- **Data in this exercise**
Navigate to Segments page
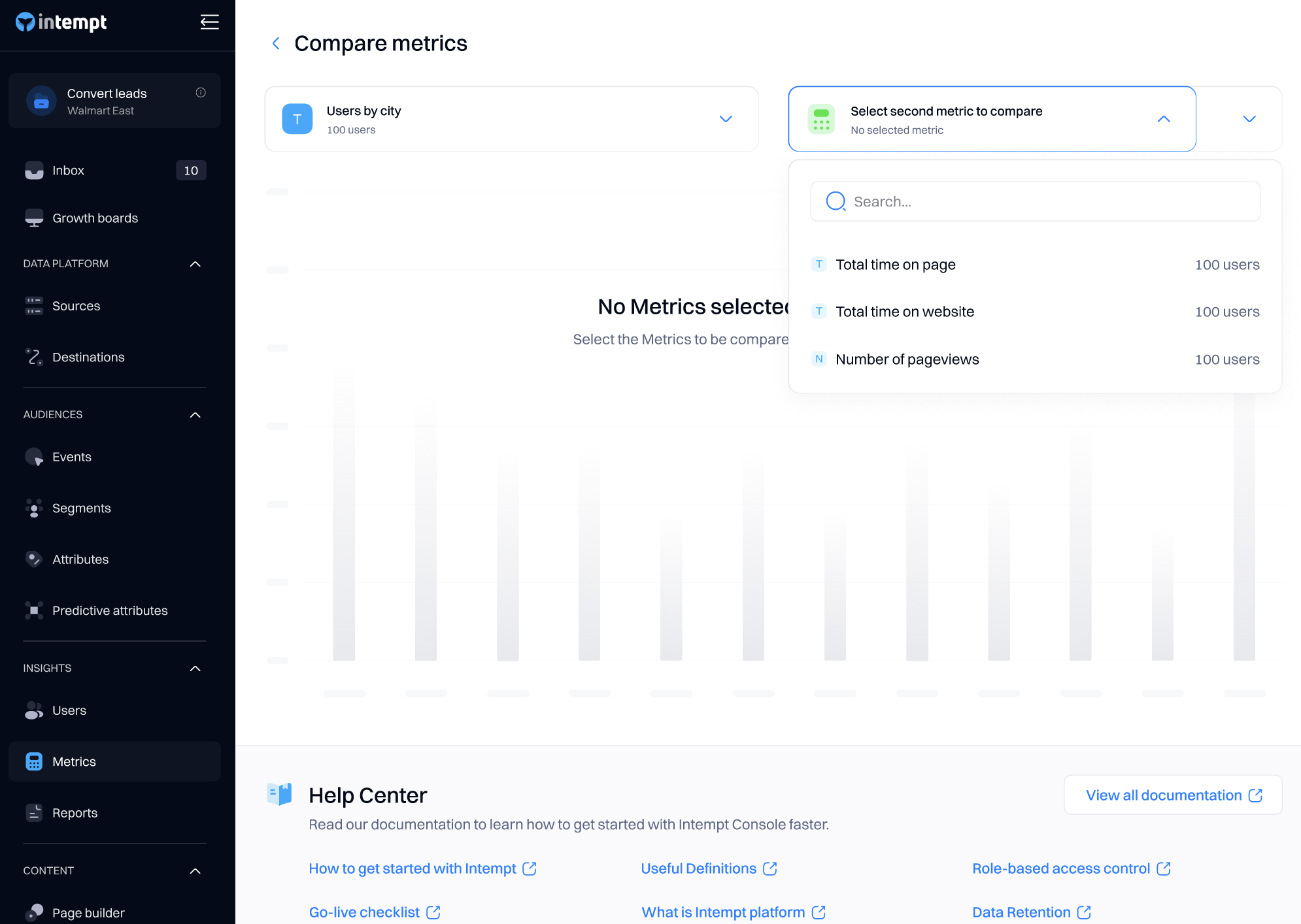Screen dimensions: 1301x924 coord(81,508)
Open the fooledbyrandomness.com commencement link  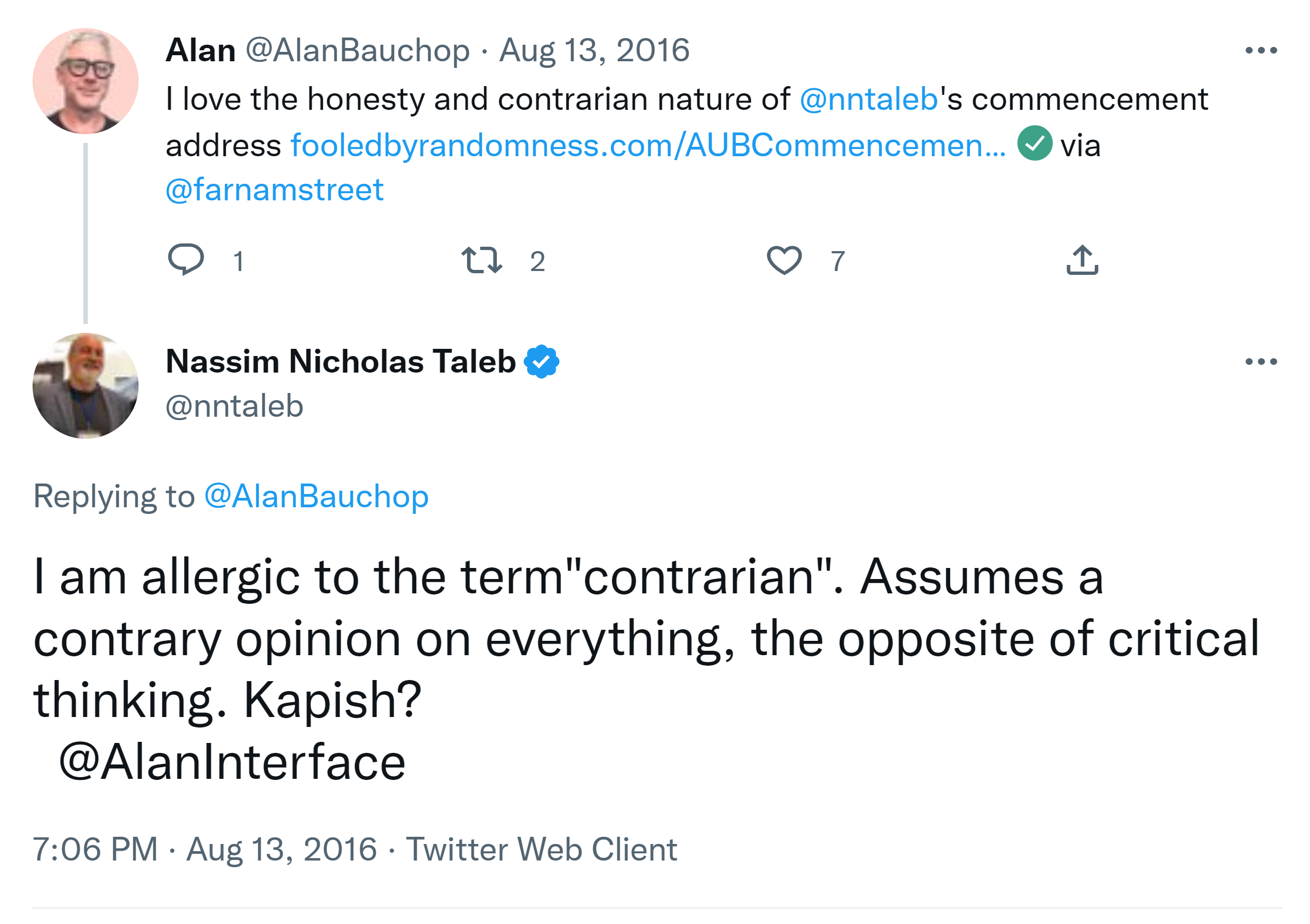(648, 146)
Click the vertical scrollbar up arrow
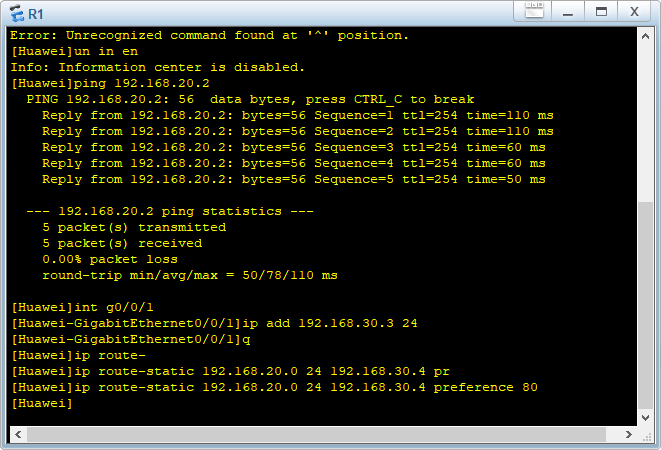The width and height of the screenshot is (661, 450). pyautogui.click(x=645, y=35)
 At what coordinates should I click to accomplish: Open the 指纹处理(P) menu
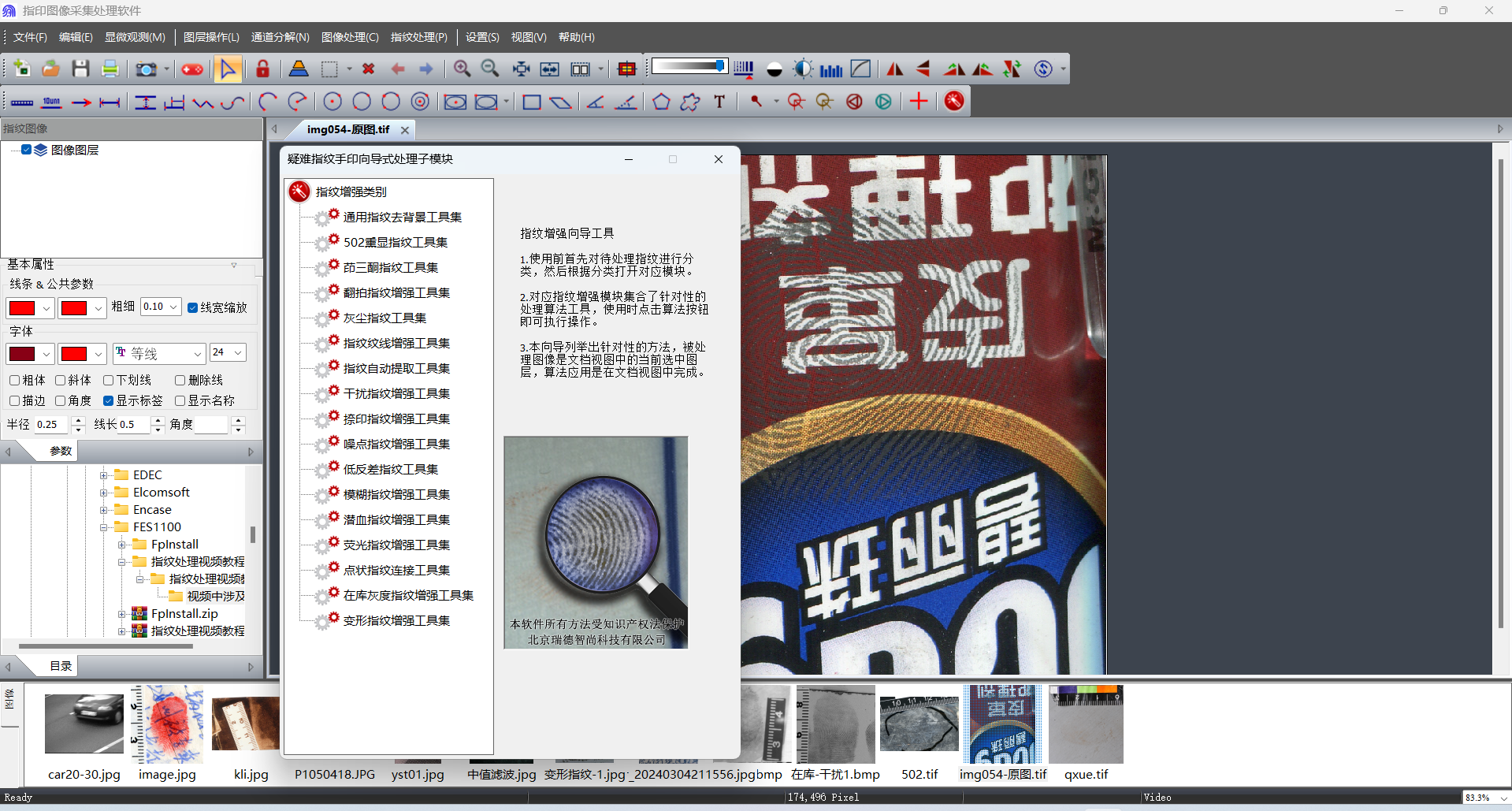pos(418,37)
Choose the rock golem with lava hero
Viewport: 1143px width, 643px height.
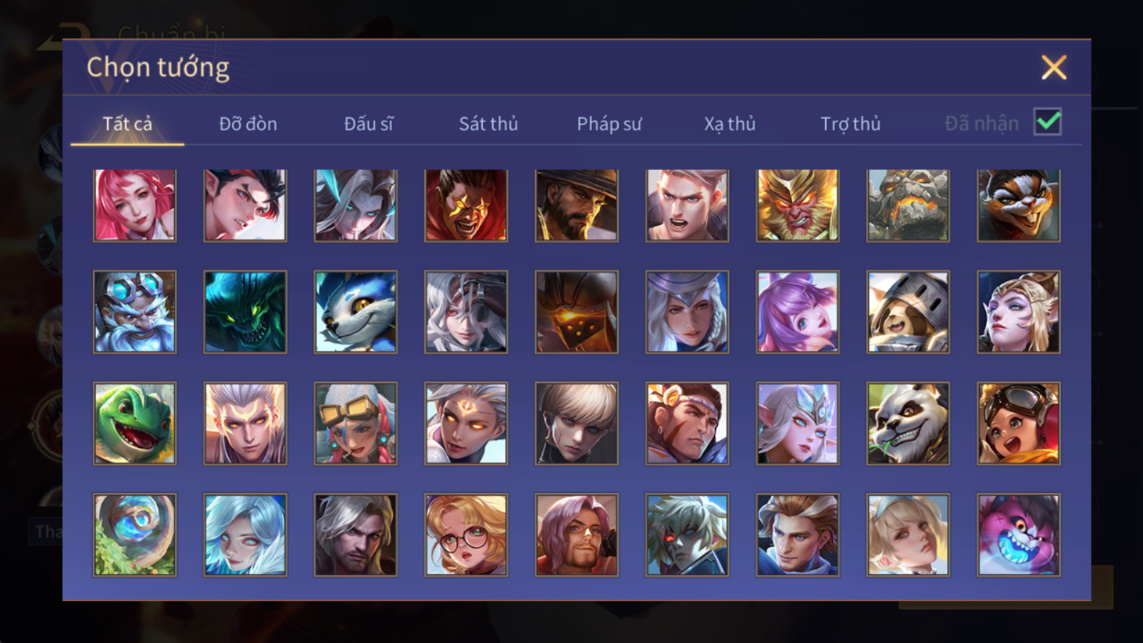point(908,205)
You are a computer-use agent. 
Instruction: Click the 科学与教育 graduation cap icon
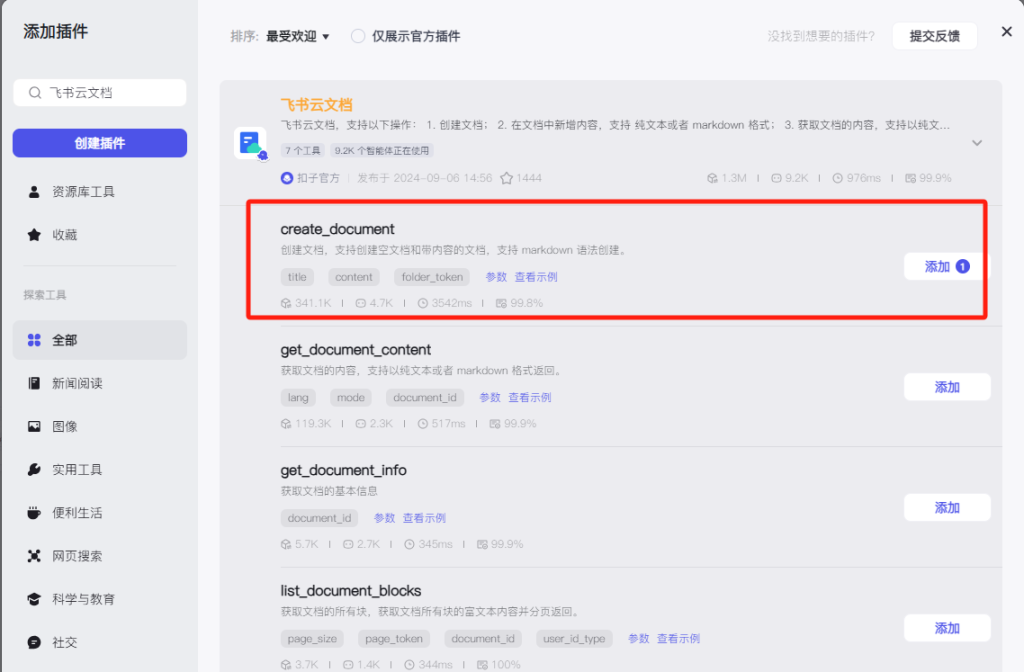pos(35,599)
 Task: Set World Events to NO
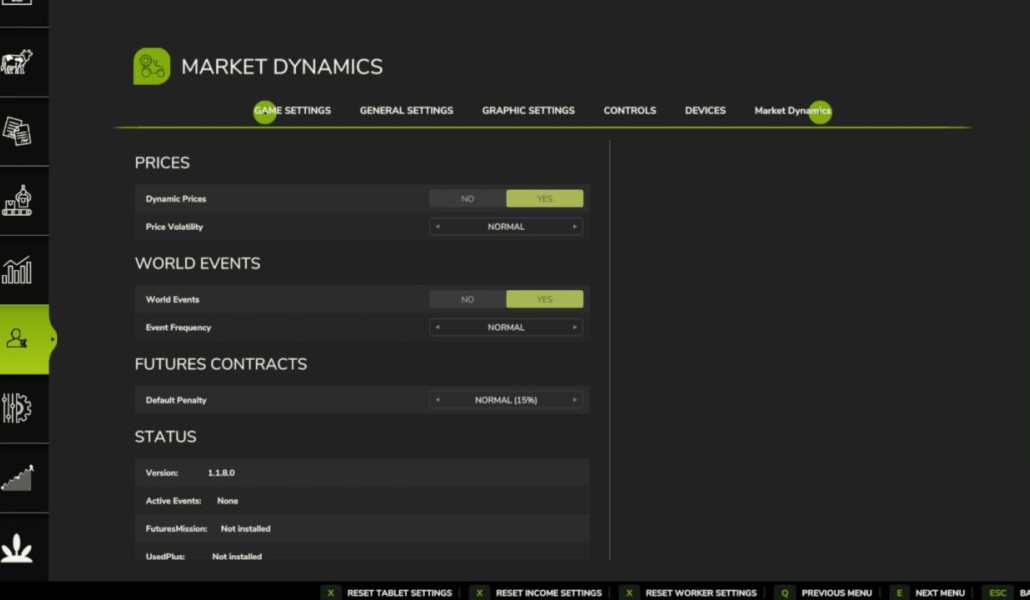[x=467, y=299]
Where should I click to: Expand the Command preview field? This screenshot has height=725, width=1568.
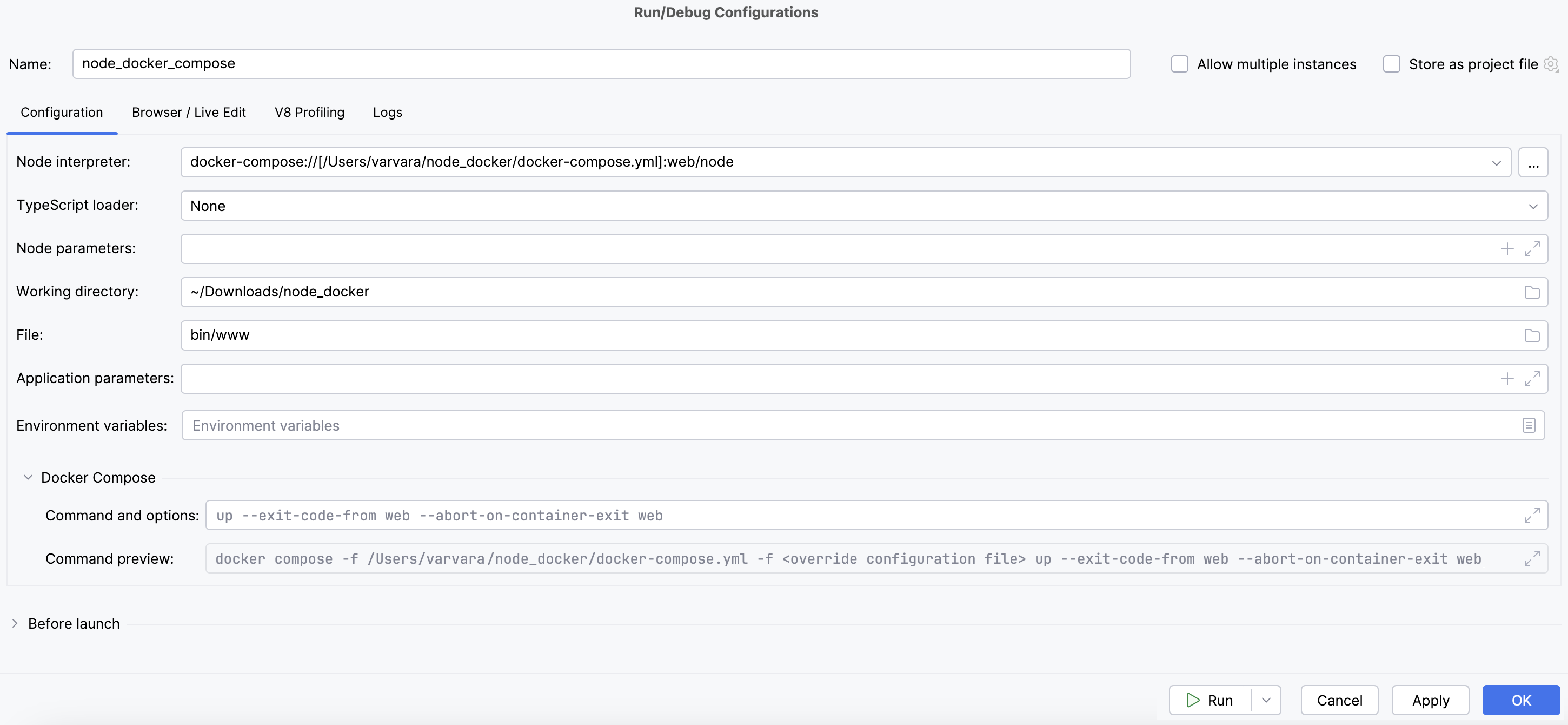pyautogui.click(x=1532, y=558)
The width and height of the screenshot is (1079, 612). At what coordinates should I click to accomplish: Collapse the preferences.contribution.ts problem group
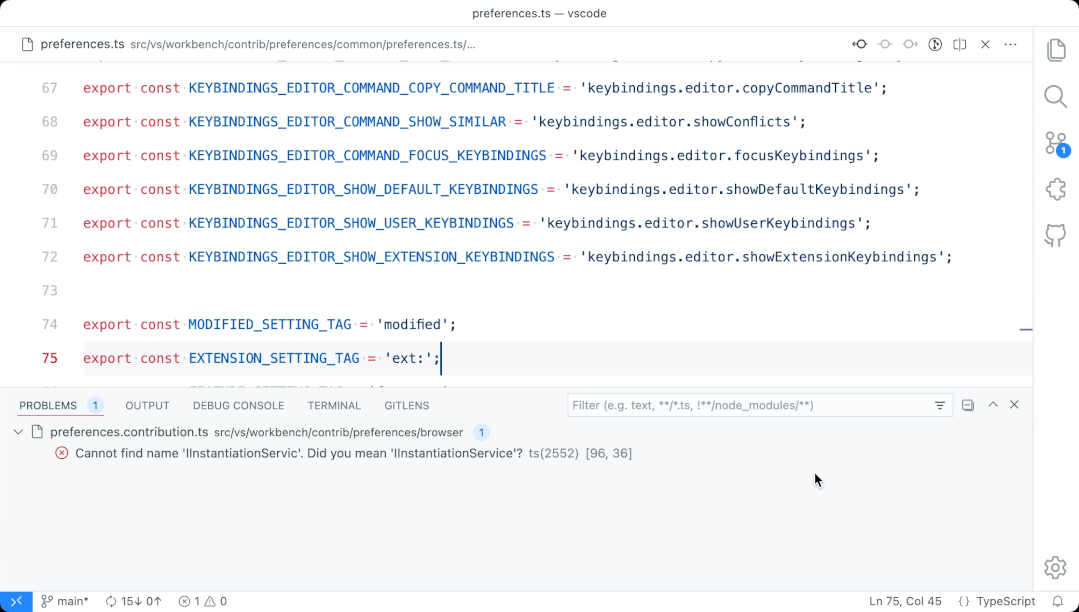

- **Exercise description**
Could you render everything in the data from the line containing "Task: Set World Events to NO" down to the end as a numbered list, skipping blank lines and leaving the pictures out?

- **Expected answer**
1.  Task: Set World Events to NO
2. [x=467, y=299]
3. Where should I click to: Expand the Command preview field? This screenshot has height=725, width=1568.
4. pyautogui.click(x=1532, y=558)
5. The width and height of the screenshot is (1079, 612). At what coordinates should I click to accomplish: Collapse the preferences.contribution.ts problem group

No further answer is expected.